Dimanche 05 novembre
De Celendin à Cajamarca, la route est moins tortueuse et se fait plus rapidement. On arrive à Cajamarca en fin de matinée, première étape de notre road trip vers Lima. À l’entrée de la ville, on s’arrête rapidement découvrir une nécropole précolombienne : Ventanillas de Oruzco. Certaines urnes creusées à même la roche contenaient des squelettes, mais la majorité d’entre elles ont été pillées et saccagées.
Cajamarca, c’est une petite ville de province de la Cordillère à la triste histoire. En effet, c’est ici qu’en 1533, l’empire inca s’achève officiellement, avec l’exécution du dernier empereur inca : Atahualpa. Le 16 novembre 1532, après quelques pourparlers, Pizarro, un colon espagnol, invite Atahualpa à Cajamarca. Celui-ci s’y rend, accompagné de son armée de 30 000 hommes et de sa cour. Les espagnols, eux, ne sont qu’une centaine. Sur la place principale de la ville, on le somme de se convertir au « Dieu unique », mais Atahualpa refuse, ce qui déclenche la colère des espagnols. Ils massacrent la grande majorité des incas présents et capturent l’empereur. Pour racheter sa liberté, Atahualpa propose de remplir d’une fois d’or et de deux fois d’argent jusqu’à la hauteur de son bras levé la cellule dans laquelle il est emprisonné à Cajamarca.

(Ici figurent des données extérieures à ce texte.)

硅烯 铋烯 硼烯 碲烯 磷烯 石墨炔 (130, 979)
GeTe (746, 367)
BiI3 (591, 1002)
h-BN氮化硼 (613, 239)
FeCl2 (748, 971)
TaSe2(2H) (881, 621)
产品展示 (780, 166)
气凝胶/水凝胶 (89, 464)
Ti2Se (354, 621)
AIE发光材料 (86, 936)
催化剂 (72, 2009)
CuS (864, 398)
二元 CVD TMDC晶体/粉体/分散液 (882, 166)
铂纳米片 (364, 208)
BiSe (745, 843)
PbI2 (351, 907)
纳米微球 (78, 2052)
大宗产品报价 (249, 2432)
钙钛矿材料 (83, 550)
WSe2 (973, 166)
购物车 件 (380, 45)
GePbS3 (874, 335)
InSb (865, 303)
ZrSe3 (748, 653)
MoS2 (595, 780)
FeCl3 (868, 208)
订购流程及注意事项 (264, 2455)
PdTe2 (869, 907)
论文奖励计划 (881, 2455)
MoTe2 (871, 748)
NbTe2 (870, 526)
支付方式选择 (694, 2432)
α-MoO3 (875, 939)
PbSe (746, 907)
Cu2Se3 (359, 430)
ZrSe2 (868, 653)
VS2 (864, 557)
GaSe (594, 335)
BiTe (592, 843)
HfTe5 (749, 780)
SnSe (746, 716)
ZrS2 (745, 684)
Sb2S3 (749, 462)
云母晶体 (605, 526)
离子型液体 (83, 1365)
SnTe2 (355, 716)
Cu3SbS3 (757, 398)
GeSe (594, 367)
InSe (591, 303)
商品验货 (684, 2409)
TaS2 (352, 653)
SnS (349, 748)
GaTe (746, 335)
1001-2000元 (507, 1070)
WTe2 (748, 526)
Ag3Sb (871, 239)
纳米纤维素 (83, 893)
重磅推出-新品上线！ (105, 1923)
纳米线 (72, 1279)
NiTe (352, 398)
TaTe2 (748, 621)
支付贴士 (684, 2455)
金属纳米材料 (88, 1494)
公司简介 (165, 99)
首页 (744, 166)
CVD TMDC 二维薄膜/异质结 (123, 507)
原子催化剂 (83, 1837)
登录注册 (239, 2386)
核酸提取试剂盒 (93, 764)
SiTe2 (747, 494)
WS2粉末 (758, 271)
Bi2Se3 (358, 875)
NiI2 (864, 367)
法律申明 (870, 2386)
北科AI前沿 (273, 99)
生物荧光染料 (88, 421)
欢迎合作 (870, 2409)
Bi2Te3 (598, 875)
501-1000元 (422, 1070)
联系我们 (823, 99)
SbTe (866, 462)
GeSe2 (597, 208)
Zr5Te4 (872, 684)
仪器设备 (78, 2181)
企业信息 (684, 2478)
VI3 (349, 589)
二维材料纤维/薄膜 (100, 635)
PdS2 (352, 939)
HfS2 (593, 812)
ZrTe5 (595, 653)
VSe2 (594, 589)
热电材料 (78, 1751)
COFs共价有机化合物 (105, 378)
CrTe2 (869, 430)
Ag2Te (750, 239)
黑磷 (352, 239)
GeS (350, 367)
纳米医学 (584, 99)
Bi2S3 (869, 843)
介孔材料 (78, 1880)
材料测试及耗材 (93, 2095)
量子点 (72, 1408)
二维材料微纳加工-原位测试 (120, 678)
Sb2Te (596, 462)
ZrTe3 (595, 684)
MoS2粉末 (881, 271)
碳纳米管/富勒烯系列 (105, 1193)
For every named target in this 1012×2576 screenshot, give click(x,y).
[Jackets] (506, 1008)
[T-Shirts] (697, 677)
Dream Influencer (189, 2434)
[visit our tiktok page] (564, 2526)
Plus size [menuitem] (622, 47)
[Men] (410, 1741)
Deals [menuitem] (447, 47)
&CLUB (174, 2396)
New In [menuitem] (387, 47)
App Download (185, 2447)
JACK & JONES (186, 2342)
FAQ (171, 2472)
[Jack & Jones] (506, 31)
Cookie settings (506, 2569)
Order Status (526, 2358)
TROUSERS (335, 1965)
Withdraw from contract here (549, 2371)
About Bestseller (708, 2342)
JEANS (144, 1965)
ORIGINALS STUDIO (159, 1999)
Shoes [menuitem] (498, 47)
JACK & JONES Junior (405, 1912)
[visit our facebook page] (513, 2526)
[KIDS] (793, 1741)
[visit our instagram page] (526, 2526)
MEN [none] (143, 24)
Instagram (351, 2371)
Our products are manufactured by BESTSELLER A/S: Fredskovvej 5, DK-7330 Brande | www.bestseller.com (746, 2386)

8 mois sont nécessaires pour réunir la totalité de la rançon. La noblesse inca rassemble des trésors de tout l’empire. La valeur actuelle des trésors ainsi accumulés s’élèverait à plus de 50 millions de dollars ! 👑 Mais Pizarro, qui craignait la puissance de l’empereur et son influence sur le peuple inca, le condamne quand même à mort. Et il fait fondre en lingots le trésor d’Atahualpa ! Condamné au bûcher, Atahualpa accepte finalement de se convertir pour y échapper : en effet, les flammes ne permettaient pas la momification du corps et ainsi la vie éternelle. Il est exécuté le 26 juillet 1533 par étranglement dans sa cellule de Cajamarca. Cellule (ou sa reconstitution), qu’on visite donc aujourd’hui.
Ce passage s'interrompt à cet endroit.